### Your objective:
Copy every entry word for word, but skip the pictures.

##### Exercise inputs

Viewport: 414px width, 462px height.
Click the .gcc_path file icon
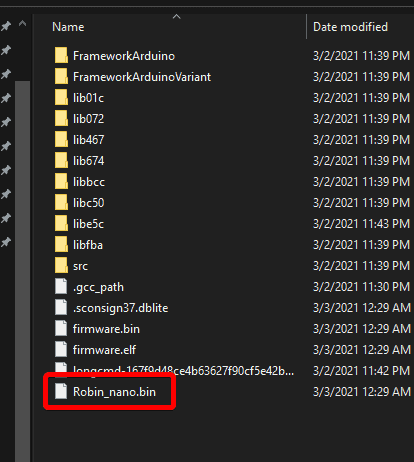click(x=61, y=286)
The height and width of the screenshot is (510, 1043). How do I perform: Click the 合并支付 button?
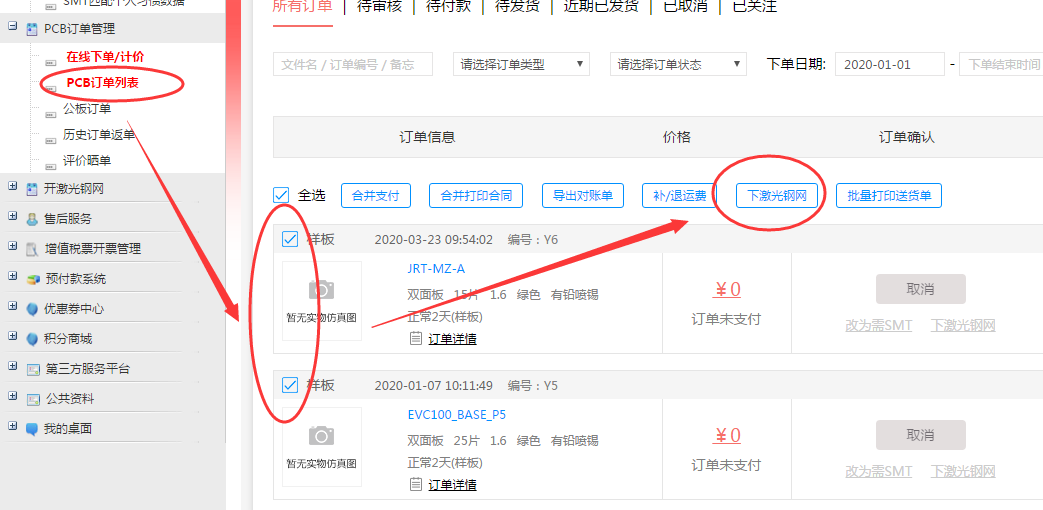click(376, 196)
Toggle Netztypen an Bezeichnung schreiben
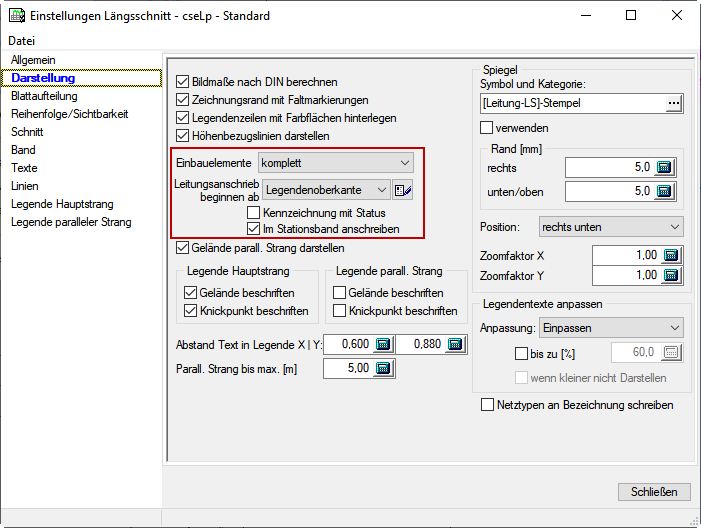 click(x=488, y=405)
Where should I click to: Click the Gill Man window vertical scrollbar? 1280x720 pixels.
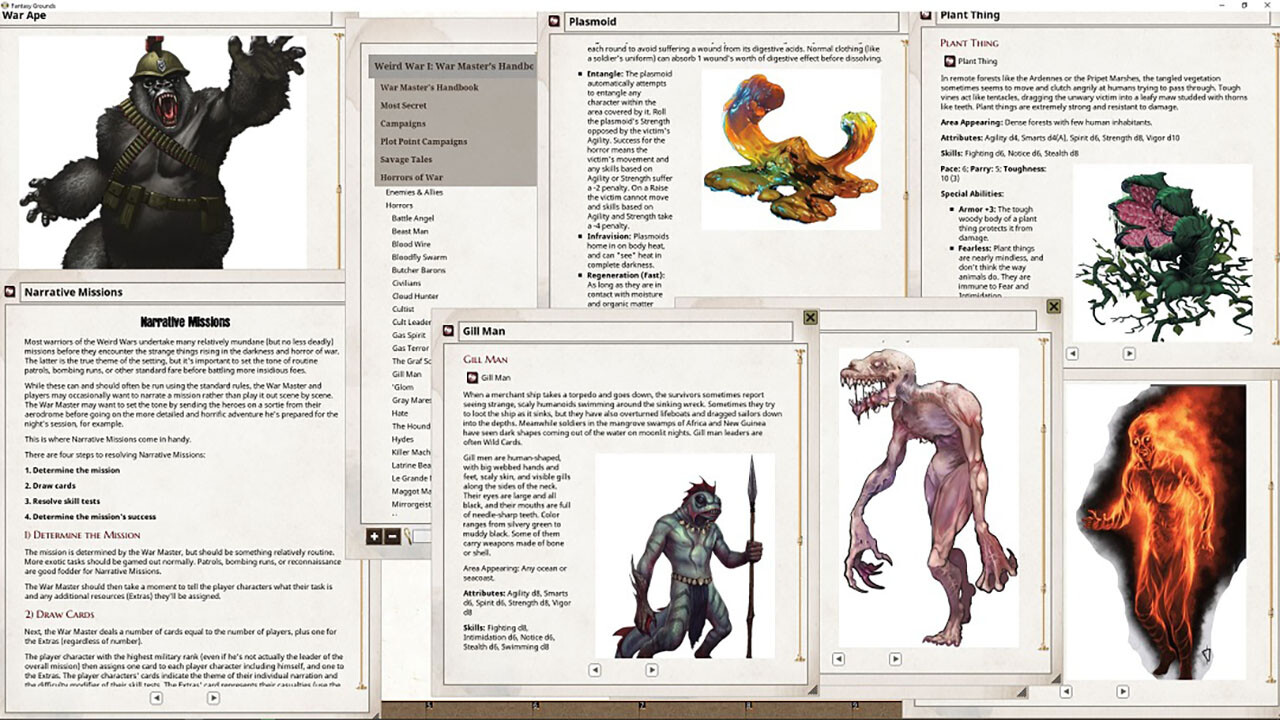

##########

### Result for this exercise:
Viewport: 414px width, 462px height.
Click the .gcc_path file icon
click(x=61, y=286)
The height and width of the screenshot is (510, 1043). How do I perform: Click the 合并支付 button?
click(376, 196)
Toggle Netztypen an Bezeichnung schreiben
 click(x=488, y=405)
Where should I click to: Click the Gill Man window vertical scrollbar? 1280x720 pixels.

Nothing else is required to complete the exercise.